Track what matters, ignore the rest

Small business marketing measurement has one useful metric and a hundred vanity metrics. The useful metric is cost per customer, tracked monthly, across every channel that sends you leads. If you spent $2,000 on marketing last month and got 10 new customers, your cost per customer is $200. Everything else is subordinate to that number.

The vanity metrics are impressions, followers, likes, reach, and any version of “engagement” that doesn’t lead to money. Track them if you want, but never make a decision based on them. A post with 5,000 likes and zero leads is worth less than a post with 50 likes and four customers.

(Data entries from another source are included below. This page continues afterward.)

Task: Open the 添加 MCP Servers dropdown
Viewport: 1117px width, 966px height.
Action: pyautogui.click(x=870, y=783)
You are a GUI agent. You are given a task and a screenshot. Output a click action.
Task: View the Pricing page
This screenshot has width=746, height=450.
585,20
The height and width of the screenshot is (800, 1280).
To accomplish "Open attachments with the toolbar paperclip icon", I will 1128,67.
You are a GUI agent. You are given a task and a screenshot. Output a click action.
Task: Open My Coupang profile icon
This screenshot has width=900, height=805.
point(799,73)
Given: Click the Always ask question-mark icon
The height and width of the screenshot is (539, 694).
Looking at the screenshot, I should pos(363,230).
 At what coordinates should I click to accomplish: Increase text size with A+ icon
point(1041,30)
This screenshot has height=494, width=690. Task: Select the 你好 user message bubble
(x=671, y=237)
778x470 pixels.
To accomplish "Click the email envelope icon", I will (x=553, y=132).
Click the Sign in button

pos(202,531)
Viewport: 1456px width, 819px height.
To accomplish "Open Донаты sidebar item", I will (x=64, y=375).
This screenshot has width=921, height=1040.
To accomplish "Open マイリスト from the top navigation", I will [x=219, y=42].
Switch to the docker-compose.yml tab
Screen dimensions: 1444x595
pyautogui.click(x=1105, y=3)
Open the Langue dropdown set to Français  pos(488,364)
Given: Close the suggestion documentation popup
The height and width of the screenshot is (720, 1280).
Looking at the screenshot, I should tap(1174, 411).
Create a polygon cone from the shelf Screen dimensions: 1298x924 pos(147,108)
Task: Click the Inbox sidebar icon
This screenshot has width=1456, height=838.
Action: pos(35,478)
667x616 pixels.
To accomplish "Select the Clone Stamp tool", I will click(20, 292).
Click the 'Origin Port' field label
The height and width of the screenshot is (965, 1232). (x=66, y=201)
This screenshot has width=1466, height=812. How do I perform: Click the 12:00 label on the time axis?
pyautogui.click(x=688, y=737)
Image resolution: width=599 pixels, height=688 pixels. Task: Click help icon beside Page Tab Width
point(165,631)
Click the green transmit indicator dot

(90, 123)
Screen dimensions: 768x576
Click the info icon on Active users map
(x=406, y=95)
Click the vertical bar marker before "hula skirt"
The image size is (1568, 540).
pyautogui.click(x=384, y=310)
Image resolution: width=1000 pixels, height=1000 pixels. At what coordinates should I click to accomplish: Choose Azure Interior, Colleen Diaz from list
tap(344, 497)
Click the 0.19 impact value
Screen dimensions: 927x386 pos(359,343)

For most small businesses, a simple spreadsheet with monthly columns for each channel (Google ads, Meta ads, referrals, organic search, email, other) and rows for leads, customers, and spend is enough measurement. If the spreadsheet tells you one channel is working three times better than the others, put more money there. If nothing is working, the problem is upstream of the channel: offer, website, or positioning.

What to ignore in 2026

A partial list of things that waste small business marketing budget this year: general awareness campaigns with no call to action, chasing podcast ads because someone said they were hot, spending on a new logo before you have a working sales funnel, paying a social media agency to post three times a day on four platforms, any tool that promises “automated content at scale,” and “influencer marketing” in any market where your customers don’t actually follow influencers.

None of those are inherently bad. They just don’t belong in the first 12 months of a small business marketing program. Add them later if they fit, after the fundamentals are producing pipeline.

The shortest version

Fix the website. Claim and grow the local profiles. Build the referral ask into your process. Pick one content channel and post for a year. Start an email list from day one. Add paid ads when you’re profitable and can track them. Measure cost per customer monthly and adjust.

That’s it. That’s the whole guide for 2026. Everything else is optimization on top of these bones, and the businesses that do these things boringly well for three years end up with a real marketing machine while their competitors are still chasing the latest trend.